Output Specification

  • '@OUTPUT <number>' specifies the number of objects in output from the problem. This line is followed by that corresponding <number> of object descriptions (see below).

  • '@OBJECT <object type> <data type> <name>' specifies an object type, a data type and a name. This line is followed by a mandatory textual description of the object. The abbreviations for data types and object types are as defined previously in the section called Input Specification.

Additional Information

The following list of tags are optional.

  • '@MATLAB_MERGE <number1>,<number2>' specifies that the output objects number <number1> and <number2> can be merged as a complex object upon receipt of the numerical results from the Matlab client interface (see Chapter 6).

  • '@COMPLEXITY <number1>,<number2>' specifies that given the size of the problem, say n, the asymptotic complexity, say C, of the problem in number of floating point operations is
     C = number1 * n^(number2)

  • '@CUSTOMIZED <name>' is an internal customization used by the code developers. It means that the NetSolve server code will do something different (or custom) before invoking a routine. For example, this option is used for the enablement of ScaLAPACK and the sparse solvers. The functionality of this keyword will be expanded in the future. Novice users are advised to avoid using this keyword.

  • '@PARALLEL MPI' specifies that the software enabled in the problem description file is parallel and uses MPI. Thus, MPI must be installed on the server to which you are enabling this service.

Records for the task:
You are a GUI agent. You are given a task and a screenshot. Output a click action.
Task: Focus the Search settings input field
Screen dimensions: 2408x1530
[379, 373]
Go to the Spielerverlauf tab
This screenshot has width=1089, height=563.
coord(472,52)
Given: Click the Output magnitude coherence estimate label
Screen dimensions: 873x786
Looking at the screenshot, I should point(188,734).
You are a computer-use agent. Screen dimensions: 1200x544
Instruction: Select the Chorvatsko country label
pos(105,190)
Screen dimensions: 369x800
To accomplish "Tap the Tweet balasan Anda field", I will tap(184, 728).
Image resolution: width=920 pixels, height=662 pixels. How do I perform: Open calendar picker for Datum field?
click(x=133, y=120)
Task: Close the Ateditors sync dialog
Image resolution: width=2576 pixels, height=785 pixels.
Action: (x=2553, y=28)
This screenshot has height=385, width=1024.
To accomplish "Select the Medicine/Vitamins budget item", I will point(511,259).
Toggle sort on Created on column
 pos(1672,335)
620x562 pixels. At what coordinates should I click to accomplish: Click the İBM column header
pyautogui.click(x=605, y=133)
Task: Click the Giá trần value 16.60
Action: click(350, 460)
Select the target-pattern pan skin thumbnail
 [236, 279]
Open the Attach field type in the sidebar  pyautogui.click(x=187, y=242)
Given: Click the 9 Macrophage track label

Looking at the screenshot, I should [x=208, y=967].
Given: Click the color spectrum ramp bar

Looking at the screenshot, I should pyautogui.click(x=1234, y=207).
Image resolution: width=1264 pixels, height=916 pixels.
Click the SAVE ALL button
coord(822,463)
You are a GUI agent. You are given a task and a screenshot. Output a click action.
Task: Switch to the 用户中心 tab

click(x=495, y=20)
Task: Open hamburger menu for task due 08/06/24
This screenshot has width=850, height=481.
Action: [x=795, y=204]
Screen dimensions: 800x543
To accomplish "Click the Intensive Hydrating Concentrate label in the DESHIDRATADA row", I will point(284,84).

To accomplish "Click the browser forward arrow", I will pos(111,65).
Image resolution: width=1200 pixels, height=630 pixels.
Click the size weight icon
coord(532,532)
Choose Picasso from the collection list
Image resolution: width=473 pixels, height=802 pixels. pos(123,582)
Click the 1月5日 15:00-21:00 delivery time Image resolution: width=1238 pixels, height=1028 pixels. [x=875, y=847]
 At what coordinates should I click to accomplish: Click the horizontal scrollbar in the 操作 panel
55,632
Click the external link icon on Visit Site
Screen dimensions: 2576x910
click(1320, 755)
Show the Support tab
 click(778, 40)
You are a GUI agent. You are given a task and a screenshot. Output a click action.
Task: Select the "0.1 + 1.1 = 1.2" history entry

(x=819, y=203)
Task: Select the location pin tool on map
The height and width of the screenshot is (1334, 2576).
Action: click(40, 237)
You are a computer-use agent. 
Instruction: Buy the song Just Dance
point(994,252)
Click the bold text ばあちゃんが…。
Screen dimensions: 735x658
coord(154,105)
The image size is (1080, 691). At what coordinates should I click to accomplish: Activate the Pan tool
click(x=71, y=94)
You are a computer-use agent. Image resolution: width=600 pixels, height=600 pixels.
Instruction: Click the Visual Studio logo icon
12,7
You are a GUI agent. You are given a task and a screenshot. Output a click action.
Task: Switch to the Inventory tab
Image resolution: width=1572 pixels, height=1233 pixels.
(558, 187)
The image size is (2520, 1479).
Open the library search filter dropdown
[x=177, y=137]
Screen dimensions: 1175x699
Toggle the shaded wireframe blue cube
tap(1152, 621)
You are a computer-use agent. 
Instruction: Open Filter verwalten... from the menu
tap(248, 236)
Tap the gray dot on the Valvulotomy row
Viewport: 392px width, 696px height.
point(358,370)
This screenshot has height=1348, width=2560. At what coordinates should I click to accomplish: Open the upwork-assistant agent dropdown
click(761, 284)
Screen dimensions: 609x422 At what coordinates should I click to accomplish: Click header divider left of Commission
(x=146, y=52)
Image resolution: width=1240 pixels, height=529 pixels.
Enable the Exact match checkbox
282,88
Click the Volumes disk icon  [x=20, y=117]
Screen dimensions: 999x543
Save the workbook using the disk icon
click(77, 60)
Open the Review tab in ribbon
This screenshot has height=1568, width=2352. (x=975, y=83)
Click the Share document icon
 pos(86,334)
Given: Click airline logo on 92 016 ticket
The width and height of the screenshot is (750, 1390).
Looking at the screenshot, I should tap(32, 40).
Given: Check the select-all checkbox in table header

Task A: According to the output specification excerpt, what must be installed on the server when a problem uses the '@PARALLEL MPI' tag?
Task B: In the entries, take the stretch from the first line through the line containing "coord(472,52)" and replace "Search settings" with "Display settings", leaving everything else unchanged.
The output specification excerpt and the entries are unrelated material.

Final answer A: MPI must be installed on the server.

Final answer B:
You are a GUI agent. You are given a task and a screenshot. Output a click action.
Task: Focus the Display settings input field
Screen dimensions: 2408x1530
[379, 373]
Go to the Spielerverlauf tab
This screenshot has width=1089, height=563.
coord(472,52)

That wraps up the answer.